** START OF Materials provided **

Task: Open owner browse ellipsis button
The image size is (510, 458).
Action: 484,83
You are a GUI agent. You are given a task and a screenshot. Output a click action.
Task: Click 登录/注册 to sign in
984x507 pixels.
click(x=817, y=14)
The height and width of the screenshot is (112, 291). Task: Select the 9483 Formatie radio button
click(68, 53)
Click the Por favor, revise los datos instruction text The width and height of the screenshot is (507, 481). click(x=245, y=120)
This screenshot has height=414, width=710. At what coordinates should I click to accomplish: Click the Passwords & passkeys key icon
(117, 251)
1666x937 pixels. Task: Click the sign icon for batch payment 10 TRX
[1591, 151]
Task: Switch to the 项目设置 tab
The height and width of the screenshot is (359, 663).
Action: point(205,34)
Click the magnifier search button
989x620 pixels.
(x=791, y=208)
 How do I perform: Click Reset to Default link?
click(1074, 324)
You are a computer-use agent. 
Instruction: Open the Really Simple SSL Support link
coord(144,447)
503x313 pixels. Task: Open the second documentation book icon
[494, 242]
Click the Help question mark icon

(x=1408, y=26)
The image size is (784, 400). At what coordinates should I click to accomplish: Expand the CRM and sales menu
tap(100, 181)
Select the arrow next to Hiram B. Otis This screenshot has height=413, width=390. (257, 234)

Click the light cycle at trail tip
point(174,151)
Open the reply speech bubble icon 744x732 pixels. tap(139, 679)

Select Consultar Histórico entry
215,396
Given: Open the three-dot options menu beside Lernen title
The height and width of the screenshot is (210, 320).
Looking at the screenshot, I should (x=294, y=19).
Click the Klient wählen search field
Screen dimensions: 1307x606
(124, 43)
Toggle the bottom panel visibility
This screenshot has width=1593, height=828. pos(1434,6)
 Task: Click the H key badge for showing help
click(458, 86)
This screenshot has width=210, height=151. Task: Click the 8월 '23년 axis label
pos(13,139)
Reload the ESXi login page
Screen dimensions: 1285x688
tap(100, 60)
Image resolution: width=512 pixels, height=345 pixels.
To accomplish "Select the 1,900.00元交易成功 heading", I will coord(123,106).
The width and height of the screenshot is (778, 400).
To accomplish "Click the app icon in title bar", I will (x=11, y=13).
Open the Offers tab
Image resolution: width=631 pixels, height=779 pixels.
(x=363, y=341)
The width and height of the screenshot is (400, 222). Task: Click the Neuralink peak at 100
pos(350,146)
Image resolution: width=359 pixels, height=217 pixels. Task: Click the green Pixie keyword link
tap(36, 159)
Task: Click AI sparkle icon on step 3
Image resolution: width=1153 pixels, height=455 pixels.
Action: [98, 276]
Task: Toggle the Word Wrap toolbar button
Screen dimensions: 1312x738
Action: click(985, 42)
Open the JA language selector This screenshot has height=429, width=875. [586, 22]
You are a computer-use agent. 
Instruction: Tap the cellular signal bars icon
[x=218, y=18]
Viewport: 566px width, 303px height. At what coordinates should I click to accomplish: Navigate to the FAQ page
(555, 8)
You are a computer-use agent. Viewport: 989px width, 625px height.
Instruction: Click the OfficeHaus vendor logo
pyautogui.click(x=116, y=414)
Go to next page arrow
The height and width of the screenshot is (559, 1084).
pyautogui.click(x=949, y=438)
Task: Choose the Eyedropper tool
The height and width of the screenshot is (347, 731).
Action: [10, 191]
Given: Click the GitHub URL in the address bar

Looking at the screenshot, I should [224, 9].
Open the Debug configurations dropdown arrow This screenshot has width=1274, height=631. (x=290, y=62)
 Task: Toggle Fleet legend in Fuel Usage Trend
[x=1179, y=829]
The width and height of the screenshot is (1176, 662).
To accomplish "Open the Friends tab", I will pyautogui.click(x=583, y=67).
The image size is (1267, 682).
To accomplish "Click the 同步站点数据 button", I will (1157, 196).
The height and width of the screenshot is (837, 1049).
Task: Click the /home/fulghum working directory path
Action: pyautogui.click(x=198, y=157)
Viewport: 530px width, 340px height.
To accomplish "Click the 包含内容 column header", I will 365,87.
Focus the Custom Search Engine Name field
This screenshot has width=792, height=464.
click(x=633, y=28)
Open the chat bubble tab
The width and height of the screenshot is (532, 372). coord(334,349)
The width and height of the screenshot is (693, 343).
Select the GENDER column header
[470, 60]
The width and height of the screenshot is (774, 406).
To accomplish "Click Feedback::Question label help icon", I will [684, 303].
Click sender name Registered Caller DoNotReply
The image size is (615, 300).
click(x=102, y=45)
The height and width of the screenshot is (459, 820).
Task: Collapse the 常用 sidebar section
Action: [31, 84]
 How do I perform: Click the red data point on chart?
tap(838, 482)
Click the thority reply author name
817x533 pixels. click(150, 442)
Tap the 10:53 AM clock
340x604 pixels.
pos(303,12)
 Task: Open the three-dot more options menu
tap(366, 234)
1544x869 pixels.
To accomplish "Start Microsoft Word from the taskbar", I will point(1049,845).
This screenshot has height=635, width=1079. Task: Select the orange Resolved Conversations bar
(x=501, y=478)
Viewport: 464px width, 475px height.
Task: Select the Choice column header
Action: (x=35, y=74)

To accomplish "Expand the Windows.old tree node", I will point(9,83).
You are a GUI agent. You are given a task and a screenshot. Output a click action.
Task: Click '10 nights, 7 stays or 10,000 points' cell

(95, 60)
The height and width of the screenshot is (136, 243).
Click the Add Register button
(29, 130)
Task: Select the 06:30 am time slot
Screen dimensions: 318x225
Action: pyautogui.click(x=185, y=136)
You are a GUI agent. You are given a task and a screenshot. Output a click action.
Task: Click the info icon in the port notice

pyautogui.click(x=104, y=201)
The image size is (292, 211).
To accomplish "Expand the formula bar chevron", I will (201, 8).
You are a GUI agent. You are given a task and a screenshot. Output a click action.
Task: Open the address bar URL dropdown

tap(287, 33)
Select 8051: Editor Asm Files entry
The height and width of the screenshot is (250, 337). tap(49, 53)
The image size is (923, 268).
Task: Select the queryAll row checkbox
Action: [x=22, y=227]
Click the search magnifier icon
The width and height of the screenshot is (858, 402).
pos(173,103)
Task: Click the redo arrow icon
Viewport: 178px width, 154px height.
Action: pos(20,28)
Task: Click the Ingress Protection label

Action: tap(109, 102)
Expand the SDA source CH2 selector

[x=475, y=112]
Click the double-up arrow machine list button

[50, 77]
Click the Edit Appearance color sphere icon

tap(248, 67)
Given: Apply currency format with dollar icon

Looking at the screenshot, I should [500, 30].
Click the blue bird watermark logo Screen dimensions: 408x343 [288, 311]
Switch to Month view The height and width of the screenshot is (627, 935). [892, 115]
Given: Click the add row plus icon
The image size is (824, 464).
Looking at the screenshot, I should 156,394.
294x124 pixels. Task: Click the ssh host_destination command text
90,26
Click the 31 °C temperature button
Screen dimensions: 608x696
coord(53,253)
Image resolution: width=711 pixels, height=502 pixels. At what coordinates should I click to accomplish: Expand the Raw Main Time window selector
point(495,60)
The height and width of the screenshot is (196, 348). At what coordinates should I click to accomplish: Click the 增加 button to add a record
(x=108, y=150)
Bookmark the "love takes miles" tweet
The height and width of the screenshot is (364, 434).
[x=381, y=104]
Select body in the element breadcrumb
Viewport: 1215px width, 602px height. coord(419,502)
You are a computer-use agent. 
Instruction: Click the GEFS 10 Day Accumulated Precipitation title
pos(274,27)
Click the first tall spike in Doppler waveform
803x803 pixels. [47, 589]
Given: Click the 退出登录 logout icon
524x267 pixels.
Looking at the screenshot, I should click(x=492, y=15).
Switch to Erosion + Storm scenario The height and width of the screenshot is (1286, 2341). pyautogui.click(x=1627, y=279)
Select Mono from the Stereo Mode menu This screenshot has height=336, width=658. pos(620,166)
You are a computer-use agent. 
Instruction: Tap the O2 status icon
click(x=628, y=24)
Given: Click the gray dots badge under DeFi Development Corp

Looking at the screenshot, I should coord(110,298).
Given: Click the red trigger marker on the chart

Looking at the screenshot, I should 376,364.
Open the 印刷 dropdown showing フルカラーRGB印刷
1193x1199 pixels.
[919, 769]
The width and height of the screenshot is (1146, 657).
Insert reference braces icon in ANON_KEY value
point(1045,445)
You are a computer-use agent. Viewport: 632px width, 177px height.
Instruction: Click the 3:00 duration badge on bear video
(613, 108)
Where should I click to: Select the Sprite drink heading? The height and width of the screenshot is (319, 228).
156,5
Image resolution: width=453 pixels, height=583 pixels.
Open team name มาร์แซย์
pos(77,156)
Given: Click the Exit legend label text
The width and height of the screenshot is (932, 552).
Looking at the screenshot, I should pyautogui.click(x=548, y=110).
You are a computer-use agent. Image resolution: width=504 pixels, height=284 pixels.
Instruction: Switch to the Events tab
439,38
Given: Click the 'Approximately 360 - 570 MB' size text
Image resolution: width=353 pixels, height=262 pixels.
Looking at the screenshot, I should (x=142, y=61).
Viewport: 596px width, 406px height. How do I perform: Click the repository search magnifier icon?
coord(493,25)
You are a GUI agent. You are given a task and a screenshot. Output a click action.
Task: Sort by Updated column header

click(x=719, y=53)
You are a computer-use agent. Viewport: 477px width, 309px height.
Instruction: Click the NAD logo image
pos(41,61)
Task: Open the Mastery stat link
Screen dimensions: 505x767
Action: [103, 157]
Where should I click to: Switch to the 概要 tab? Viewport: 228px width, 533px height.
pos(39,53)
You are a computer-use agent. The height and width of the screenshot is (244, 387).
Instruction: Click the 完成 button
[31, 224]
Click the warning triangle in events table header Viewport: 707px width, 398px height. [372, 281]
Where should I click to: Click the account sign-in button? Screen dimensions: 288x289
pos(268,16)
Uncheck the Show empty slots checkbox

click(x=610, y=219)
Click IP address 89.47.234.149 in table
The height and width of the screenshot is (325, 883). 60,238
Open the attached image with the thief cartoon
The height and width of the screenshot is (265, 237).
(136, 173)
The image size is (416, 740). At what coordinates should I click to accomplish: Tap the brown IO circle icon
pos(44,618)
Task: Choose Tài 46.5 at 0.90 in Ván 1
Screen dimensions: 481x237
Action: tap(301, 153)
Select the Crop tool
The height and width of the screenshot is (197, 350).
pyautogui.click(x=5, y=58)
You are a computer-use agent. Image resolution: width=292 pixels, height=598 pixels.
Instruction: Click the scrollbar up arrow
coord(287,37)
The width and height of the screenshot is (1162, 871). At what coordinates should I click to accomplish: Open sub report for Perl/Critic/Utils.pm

** END OF Materials provided **

What is required: Locate every line in the data above that contains the word "column" and copy each one out. Case counts.

Written answer:
To accomplish "Click the 包含内容 column header", I will 365,87.
Select the GENDER column header
Task: Select the Choice column header
Task: Sort by Updated column header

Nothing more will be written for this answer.